# [Page excerpt]
A night of freedom and performance in The Pub
By Heather Penn
Sun Star Reporter
A lone microphone stood silent at center stage, but gradually it called to people to come and share.
This past wednesday, UAF’s pub hosted an event commemorating past banned books. Students, teachers, librarians and the like listened as excerpts were recited from their favorite banned tales. The event, hosted by senior Journalism major Annie Bartholomew, was praised as “an overall success.”
Books perhaps forgotten or unknown by some had their chance to shine briefly. Theodore Hooker chose “Howl” by Allen Ginsberg as his recitation.
“This excerpt has always had meaning for me, I only read for a minute but it was a good minute, it was one of my favorite parts,” Hooker said.
Of course there were the ever popular readings of classics like “Uncle Tom’s Cabin” and “Tom Sawyer,” but a 4-minute reading from “Slaughterhouse-Five” by Kurt Vonnegut seemed to draw the most interest.

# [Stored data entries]
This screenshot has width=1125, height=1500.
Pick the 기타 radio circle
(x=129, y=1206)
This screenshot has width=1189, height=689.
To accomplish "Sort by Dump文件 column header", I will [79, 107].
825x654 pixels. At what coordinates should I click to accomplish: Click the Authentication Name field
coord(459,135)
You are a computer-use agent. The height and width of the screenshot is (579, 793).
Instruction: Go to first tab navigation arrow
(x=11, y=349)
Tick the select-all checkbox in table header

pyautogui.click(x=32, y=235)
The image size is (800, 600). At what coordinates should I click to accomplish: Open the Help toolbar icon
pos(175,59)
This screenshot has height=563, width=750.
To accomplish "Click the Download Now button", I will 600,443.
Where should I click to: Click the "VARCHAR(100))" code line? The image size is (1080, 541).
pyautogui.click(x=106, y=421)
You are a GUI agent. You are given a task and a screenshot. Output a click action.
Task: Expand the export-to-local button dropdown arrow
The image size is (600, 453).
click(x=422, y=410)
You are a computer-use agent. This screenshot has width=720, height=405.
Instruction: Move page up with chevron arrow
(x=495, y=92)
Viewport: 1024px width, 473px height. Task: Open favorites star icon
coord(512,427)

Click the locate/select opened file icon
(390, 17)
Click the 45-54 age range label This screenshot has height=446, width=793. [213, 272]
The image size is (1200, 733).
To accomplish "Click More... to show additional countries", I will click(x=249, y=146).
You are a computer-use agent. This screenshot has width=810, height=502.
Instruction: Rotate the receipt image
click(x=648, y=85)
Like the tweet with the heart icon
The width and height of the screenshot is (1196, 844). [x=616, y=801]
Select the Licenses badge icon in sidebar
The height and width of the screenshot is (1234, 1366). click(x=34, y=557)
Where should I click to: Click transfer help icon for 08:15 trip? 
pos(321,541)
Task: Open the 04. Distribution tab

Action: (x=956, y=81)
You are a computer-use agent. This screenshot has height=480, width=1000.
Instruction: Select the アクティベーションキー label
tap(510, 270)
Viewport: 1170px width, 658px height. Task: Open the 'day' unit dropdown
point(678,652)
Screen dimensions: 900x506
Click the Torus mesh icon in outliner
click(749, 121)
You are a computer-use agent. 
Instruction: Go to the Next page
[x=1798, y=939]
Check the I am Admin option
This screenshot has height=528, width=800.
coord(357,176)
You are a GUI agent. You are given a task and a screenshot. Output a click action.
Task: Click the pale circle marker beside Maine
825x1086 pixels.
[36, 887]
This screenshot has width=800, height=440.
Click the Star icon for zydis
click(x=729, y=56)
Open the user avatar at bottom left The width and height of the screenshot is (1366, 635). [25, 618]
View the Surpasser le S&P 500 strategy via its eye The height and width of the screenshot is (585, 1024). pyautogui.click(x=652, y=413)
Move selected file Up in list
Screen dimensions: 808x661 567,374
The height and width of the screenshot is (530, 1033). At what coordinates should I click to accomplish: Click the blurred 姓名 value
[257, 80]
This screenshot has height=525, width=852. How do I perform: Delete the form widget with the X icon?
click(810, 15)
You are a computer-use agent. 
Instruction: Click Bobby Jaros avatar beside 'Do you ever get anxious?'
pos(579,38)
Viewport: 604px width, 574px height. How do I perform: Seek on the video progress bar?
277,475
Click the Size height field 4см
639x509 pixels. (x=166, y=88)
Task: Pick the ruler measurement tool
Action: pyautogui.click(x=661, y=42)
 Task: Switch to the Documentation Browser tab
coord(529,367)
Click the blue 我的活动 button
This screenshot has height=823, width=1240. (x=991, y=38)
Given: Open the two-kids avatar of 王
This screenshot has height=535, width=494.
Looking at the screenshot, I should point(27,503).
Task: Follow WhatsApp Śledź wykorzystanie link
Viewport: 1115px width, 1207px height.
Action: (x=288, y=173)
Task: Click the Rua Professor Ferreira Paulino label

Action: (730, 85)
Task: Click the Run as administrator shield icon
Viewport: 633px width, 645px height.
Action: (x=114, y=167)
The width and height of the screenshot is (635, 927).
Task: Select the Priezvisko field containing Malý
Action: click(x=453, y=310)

# [Work request]
Write the next part of the article about the banned-books reading at The Pub, picking up right after its final sentence.

# [Answer space]
Dystopian classics like “Fahrenheit 451” by Ray Bradbury and “A Handmaidens Tale” by Margaret Atwood also made their ways to the microphone.
Some chose not to perform. UAF graduate student Robert Liebermann, was there to, “hang out with friends, drink some beers, and listen.”
Liebermann found his diamond in the rough at the free table, referring to the “Vegetation Maps“, 3rd and 4th editions.
“These are like porn to a Microbiologist,” he said. “It was a great find.”
Books were donated by Angry Young And Poor.
By the end of the night, the pile had somewhat diminished, and again the microphone stood alone.